Para além dos mecanismos legislativos, um argumento mais amplo tem vindo a construir-se nos círculos políticos. J. Christopher Giancarlo, o antigo presidente da CFTC conhecido na indústria como "Crypto Dad", tem estado entre os mais vocais na definição do que está em jogo para as finanças tradicionais.

O seu argumento central é que o impasse regulatório prejudica os bancos muito mais do que prejudica as criptomoedas. As empresas cripto têm a opção de construir no estrangeiro — na Europa, na Ásia — e muitas já o fazem. Os bancos norte-americanos não têm essa flexibilidade. Estão ligados a licenças domésticas e reguladores domésticos, o que significa que a incerteza não os atrasa; para-os completamente.

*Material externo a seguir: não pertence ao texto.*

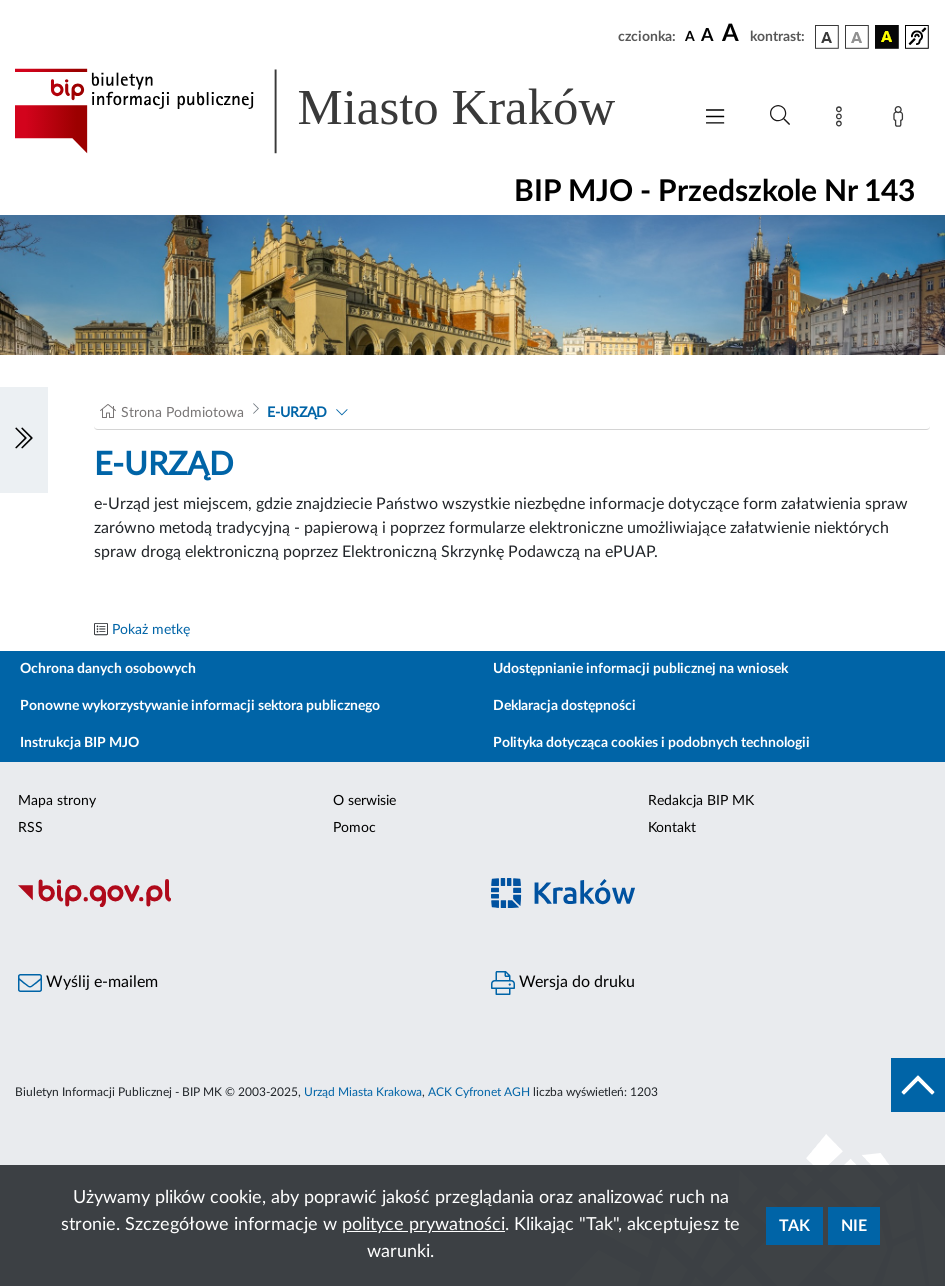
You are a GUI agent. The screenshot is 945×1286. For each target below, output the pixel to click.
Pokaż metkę (151, 630)
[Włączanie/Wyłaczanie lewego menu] (24, 440)
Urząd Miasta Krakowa (363, 1092)
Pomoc (354, 828)
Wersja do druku (563, 983)
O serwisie (364, 801)
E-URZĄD (297, 413)
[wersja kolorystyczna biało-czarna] (857, 37)
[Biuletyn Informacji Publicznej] (236, 904)
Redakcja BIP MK (701, 801)
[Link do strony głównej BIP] (342, 111)
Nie (854, 1226)
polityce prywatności (423, 1225)
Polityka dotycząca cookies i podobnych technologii (651, 743)
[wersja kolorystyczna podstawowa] (827, 37)
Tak (794, 1226)
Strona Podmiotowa (182, 413)
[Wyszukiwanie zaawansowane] (780, 116)
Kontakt (672, 828)
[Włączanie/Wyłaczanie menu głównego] (715, 118)
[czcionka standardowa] (690, 36)
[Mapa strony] (843, 120)
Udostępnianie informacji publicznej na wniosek (640, 669)
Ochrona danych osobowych (108, 669)
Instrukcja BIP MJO (79, 743)
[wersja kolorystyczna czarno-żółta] (887, 37)
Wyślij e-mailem (88, 983)
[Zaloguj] (902, 120)
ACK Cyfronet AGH (479, 1092)
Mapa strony (57, 801)
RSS (30, 828)
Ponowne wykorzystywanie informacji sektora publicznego (200, 706)
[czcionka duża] (733, 34)
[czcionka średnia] (707, 36)
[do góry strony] (918, 1085)
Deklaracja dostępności (564, 706)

Giancarlo apontou para "milhares de milhões de dólares" em potencial investimento que as equipas jurídicas bancárias estão a aconselhar os seus conselhos a reter até que o panorama regulatório se esclareça. Na sua perspetiva, a Lei de Clareza não é uma lista de desejos da indústria cripto — é um mecanismo de sobrevivência para instituições que correm o risco de se tornarem estruturalmente incompatíveis com um sistema financeiro global que está silenciosamente a tornar-se digital à sua volta.

Se o Senado se move com rapidez suficiente para evitar que isso aconteça permanece uma questão em aberto — mas a mensagem de Hill do plenário esta semana sugere que os líderes Republicanos já não estão dispostos a esperar indefinidamente por uma resposta.